The updateof the 3.0 standard will offer speeds up to 10Gbps and will maintain backwards compatibility
USB 3.0, the third generation of the USB standard for connecting devices to PCs and power supplies will go twice as fast, reaching speeds up to 10Gbps, the USB 3.0 Promoter Group (USB-PG) announced at the Consumer Electronics Show (CES) in Las Vegas.
The promise could put USB on a par with the Thunderbolt connector, which was developed by Apple and Intel and released in 2011. The standard is expected to be finalised by the middle of this year, with the first devices supporting 10Gbps throughput coming in the first half of 2014.
Meanwhile, the USB Implementers Forum (USB-IF) has announced that the number of USB 3.0 certified devices has doubled in the past 12 months.
USB-PG is the organisation that developed the original USB 3.0 standard back in 2008, and has been updating it ever since.

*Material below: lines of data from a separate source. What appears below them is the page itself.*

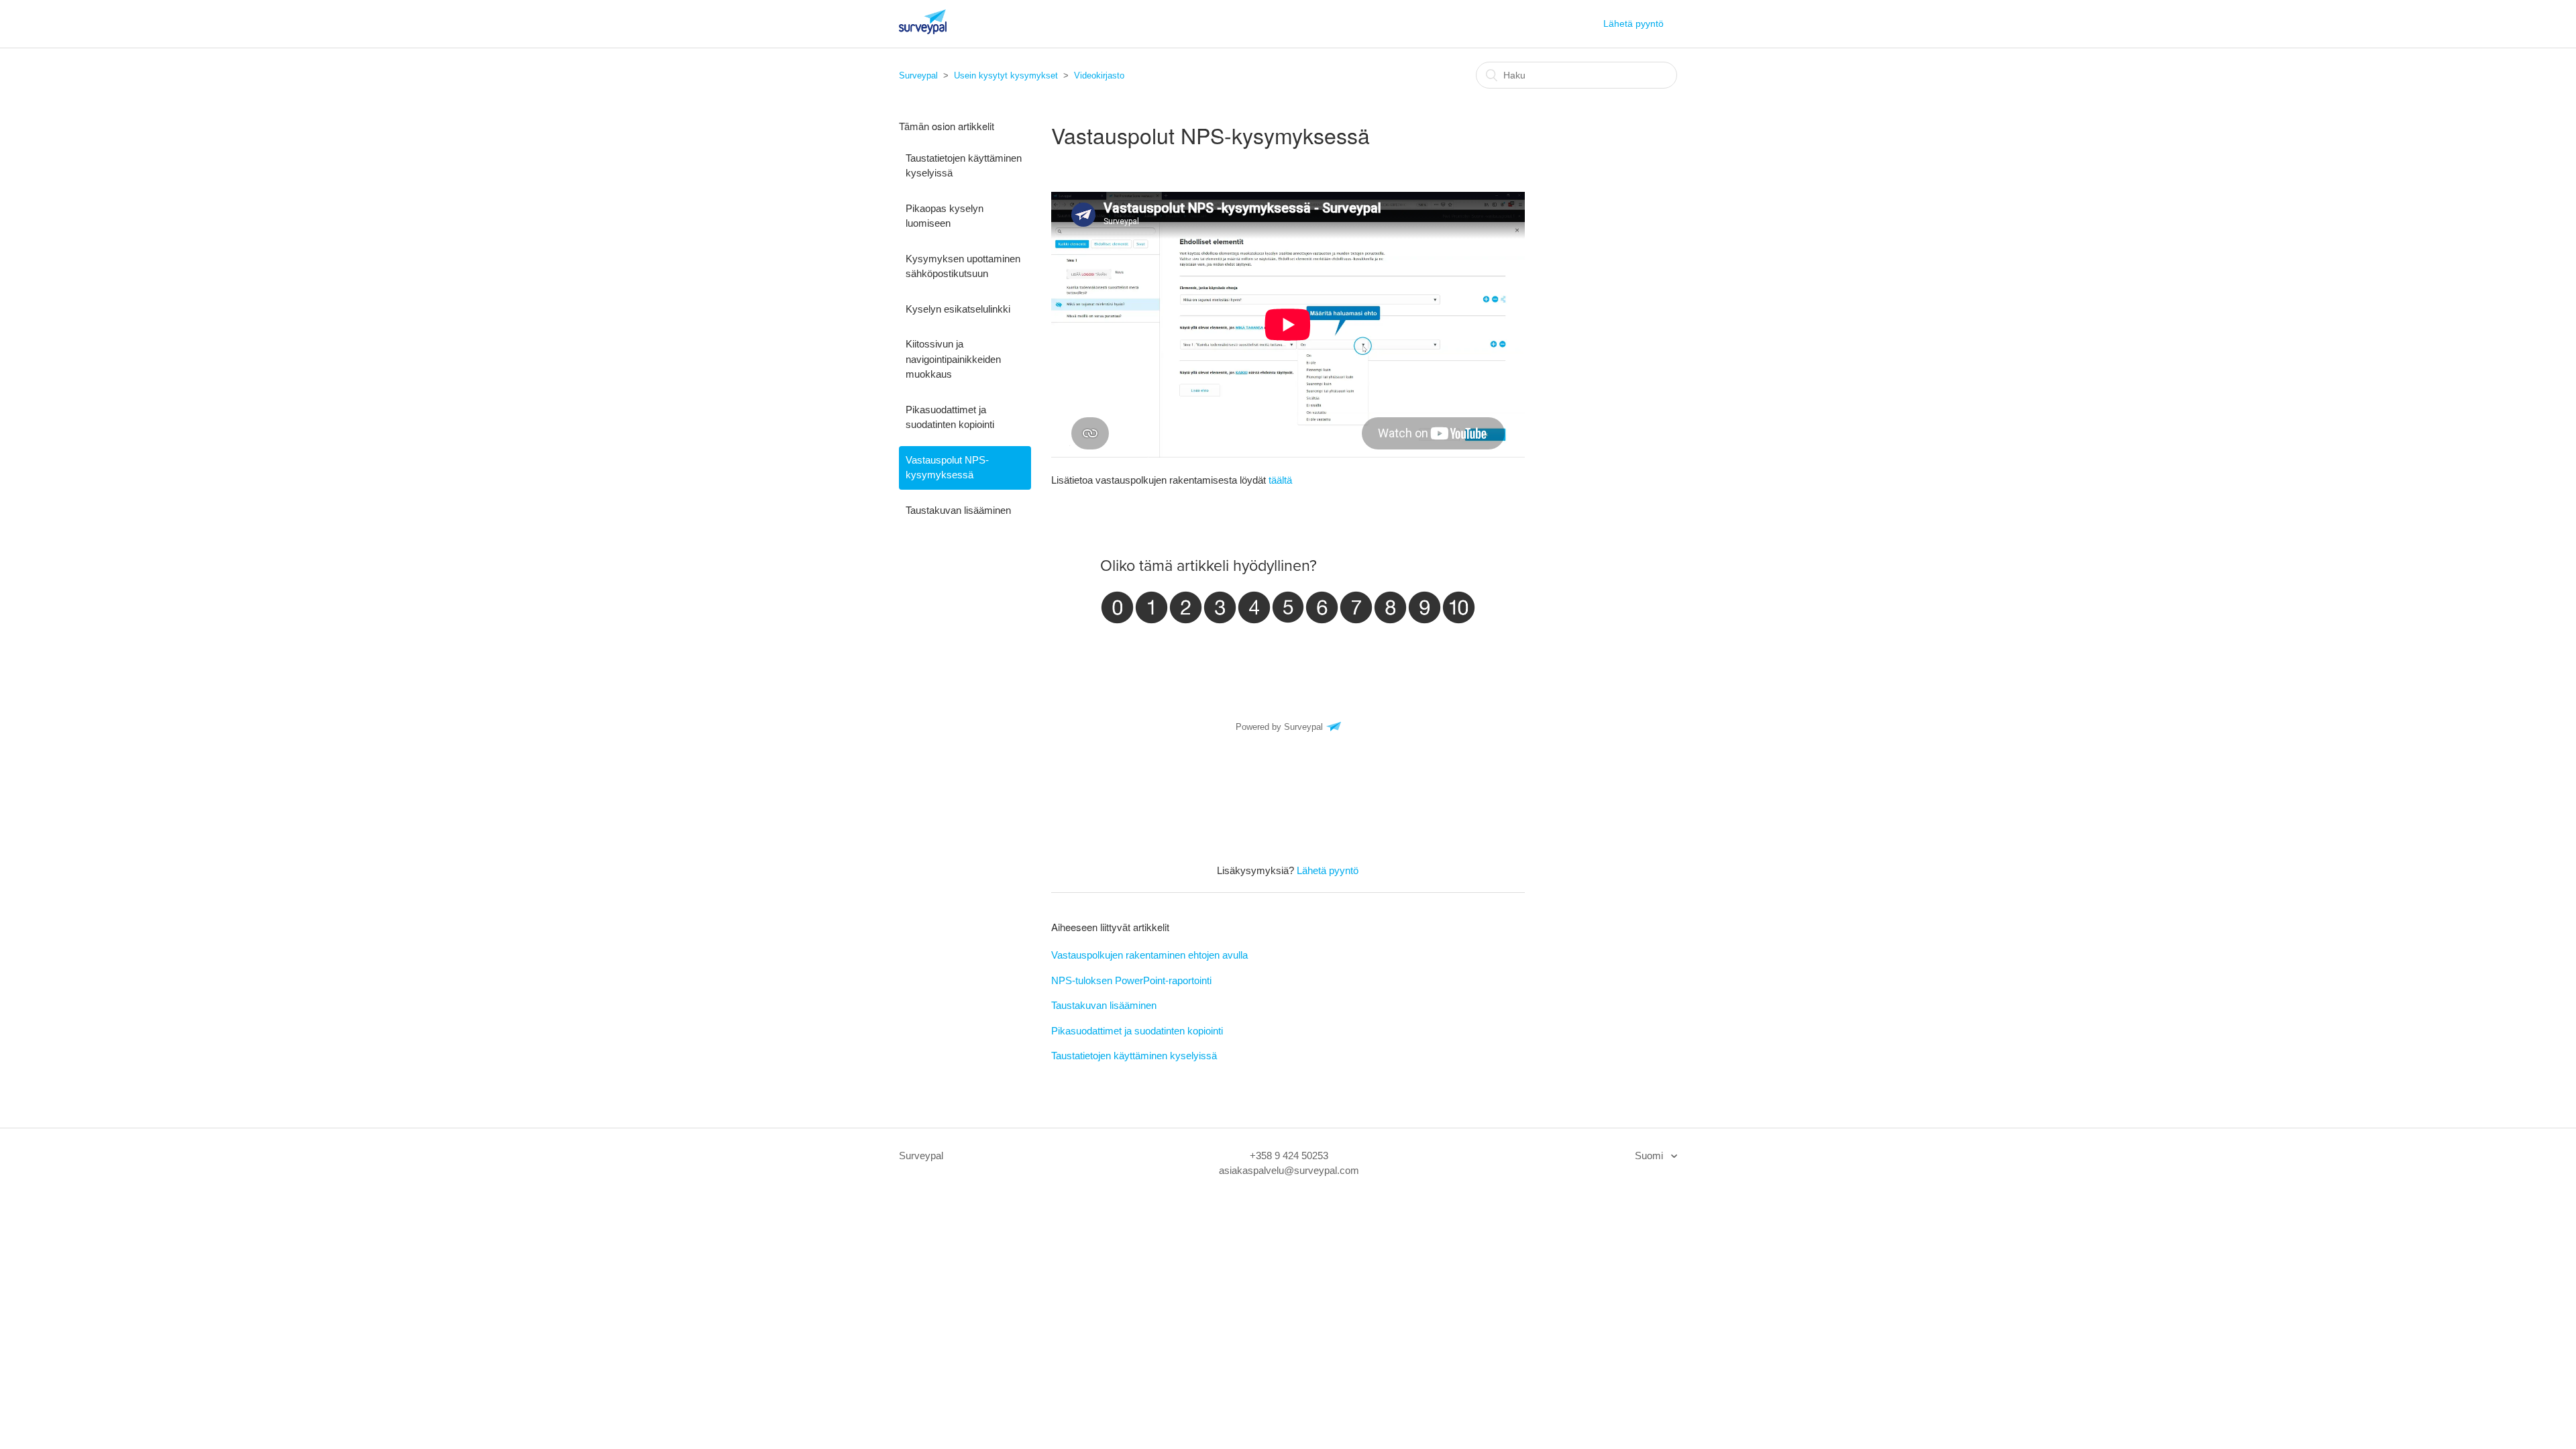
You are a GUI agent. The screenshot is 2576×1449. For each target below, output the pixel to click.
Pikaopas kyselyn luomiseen (944, 216)
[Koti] (923, 30)
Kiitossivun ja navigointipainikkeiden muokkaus (953, 359)
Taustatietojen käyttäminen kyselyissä (964, 165)
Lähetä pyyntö (1633, 23)
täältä (1280, 480)
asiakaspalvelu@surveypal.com (1289, 1170)
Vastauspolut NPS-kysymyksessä (947, 467)
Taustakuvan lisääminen (958, 510)
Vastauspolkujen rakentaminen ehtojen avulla (1149, 955)
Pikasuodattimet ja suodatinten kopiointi (950, 417)
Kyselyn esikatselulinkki (958, 309)
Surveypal (918, 75)
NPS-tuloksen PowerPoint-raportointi (1131, 980)
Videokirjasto (1099, 75)
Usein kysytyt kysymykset (1006, 75)
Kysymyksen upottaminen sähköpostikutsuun (963, 266)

It consists of HP, Intel, Microsoft, Renesas Electronics, ST-Ericsson and Texas Instruments. Just last year, USB-PG added the ability to transfer up to 100 Watts of power through the familiar blue socket, enabling convenient charging of laptops and other power-hungry devices.
Now, the group has enhanced the standard to offer higher transfer speeds, while keeping backwards compatibility with existing USB 3.0 hubs and devices, as well as USB 2.0 products.
The updated USB 3.0 will feature improved data encoding, resulting in higher throughput and better power efficiency. It will, however, remain compatible with all existing software stacks and device class protocols.